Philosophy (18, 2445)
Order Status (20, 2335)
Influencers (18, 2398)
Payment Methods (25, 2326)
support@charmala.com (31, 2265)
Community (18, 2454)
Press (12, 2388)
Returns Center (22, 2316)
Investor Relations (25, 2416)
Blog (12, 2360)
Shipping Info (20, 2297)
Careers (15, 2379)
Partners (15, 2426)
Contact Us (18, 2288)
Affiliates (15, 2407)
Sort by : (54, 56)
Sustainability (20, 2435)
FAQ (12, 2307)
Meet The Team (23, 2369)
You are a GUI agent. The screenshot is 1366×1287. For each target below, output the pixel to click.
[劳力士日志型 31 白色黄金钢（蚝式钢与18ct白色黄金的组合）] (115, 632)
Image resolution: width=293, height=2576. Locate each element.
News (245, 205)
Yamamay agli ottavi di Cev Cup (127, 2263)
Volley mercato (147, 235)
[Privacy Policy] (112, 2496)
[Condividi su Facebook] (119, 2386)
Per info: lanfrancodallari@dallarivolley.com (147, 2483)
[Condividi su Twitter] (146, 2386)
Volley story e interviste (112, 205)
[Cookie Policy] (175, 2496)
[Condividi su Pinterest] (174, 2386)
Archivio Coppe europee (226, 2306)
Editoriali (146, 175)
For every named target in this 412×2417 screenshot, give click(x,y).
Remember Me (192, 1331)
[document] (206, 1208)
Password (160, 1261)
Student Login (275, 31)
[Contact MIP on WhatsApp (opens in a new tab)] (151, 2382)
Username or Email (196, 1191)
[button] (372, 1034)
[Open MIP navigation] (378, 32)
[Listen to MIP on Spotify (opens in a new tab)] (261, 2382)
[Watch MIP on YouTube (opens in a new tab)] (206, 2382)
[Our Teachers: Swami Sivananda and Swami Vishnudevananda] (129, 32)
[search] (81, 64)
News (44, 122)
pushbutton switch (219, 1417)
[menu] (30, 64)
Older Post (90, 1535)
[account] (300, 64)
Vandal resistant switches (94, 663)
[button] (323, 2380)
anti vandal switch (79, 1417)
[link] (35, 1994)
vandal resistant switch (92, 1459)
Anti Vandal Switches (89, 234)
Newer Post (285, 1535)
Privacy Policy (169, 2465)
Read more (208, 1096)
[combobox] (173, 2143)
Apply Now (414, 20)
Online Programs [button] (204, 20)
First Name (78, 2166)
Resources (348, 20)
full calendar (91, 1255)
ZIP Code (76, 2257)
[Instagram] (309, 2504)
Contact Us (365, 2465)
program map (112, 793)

::::::::::

WHAT TO WORK ON:
Set down again, word for word, the stretch of records from the line with "Community (18, 2454)" to the line with "[Condividi su Facebook] (119, 2386)", both of those lines included.

EXERCISE ANSWER:
Community (18, 2454)
Press (12, 2388)
Returns Center (22, 2316)
Investor Relations (25, 2416)
Blog (12, 2360)
Shipping Info (20, 2297)
Careers (15, 2379)
Partners (15, 2426)
Contact Us (18, 2288)
Affiliates (15, 2407)
Sort by : (54, 56)
Sustainability (20, 2435)
FAQ (12, 2307)
Meet The Team (23, 2369)
You are a GUI agent. The screenshot is 1366×1287. For each target below, output the pixel to click.
[劳力士日志型 31 白色黄金钢（蚝式钢与18ct白色黄金的组合）] (115, 632)
Image resolution: width=293, height=2576. Locate each element.
News (245, 205)
Yamamay agli ottavi di Cev Cup (127, 2263)
Volley mercato (147, 235)
[Privacy Policy] (112, 2496)
[Condividi su Facebook] (119, 2386)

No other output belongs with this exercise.